With their increasing efficiency and usage, this original functionality is being extended in different directions. One of them is the ability to provide some kind of assurance for the correctness of the computations, most prominently in the form of certificates.
Whereas some SMT solvers can already provide certificates for a wide range of theories, the theory of (quantifier-free non-linear) real algebra poses a hard challenge, and a solution seems to be yet completely out of reach.
In this talk, we discussed why this problem is especially hard, and which directions could be considered to make some progress.
3.2 Symbolic Conflict Analysis in Pseudo-Boolean Solving
Albert Oliveras (UPC Barcelona Tech, ES)
License:
Creative Commons BY 4.0 International license © Albert Oliveras
Joint work of: Robert Nieuwenhuis, Albert Oliveras, Enric Rodríguez-Carbonell, Rui Zhao
In the last two decades, a lot of effort has been devoted to the development of satisfiability-checking tools for a variety of SAT-related problems. However, most of these tools lack optimization capabilities. That is, instead of finding any solution, one is sometimes interested in a solution that is best according to some criterion.

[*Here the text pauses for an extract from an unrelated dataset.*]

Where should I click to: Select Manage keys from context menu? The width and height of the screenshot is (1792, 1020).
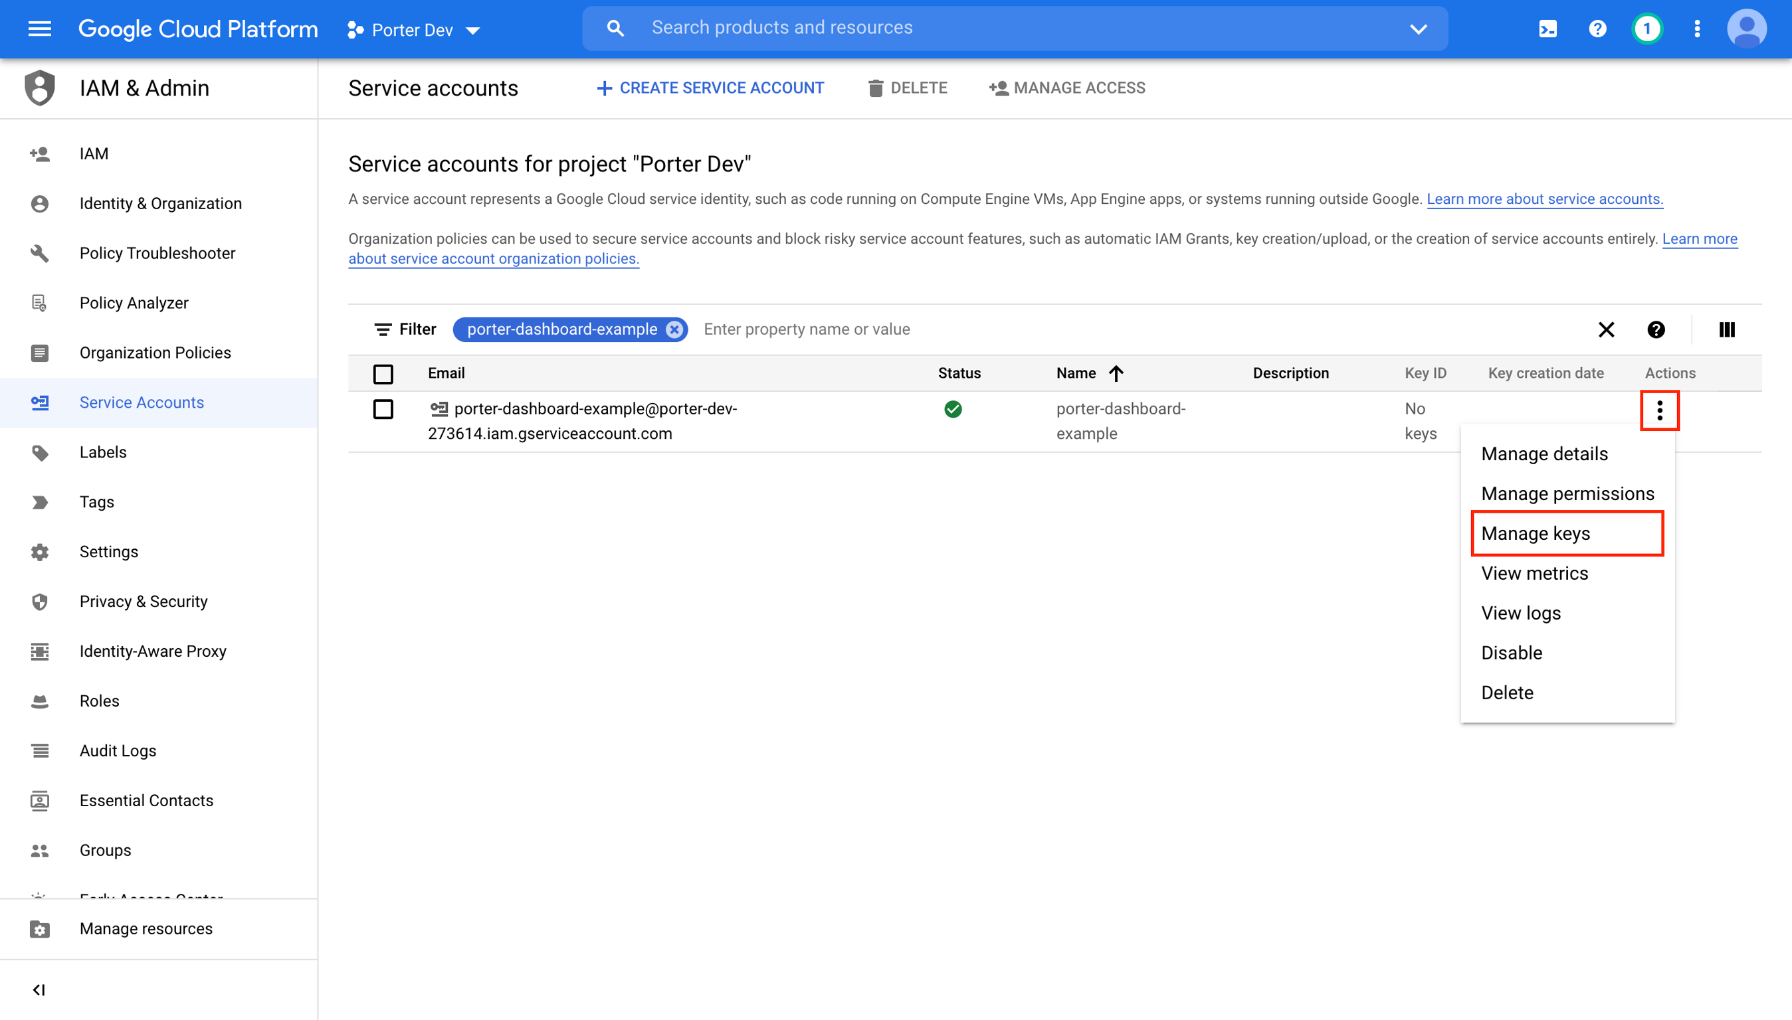(1536, 532)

Pseudo-Boolean solvers can be used to deal with optimization by successively solving a series of problems that contain an additional pseudo-Boolean constraint expressing that a better solution is required. A key point for the success of this simple approach is that lemmas that are learned for one problem can be reused for subsequent ones.

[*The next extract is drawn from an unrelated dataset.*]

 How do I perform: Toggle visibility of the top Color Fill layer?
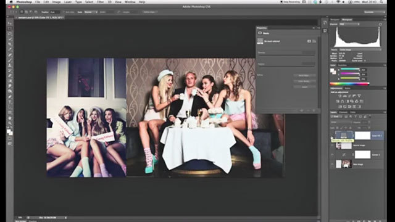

In this talk we go one step further and show how, by using a simple symbolic conflict analysis procedure, not only can lemmas be reused between problems but also strengthened, thus further pruning the search space traversal. In addition, we show how this technique automatically allows one to infer upper bounds in maximization problems, thus giving an estimation of how far the solver is from finding an optimal solution. Experimental results with our PB solver reveal that (i) this technique is indeed effective in practice, providing important speedups in problems where several solutions are found and (ii) on problems with very few solutions, where the impact of our technique is limited, its overhead is negligible.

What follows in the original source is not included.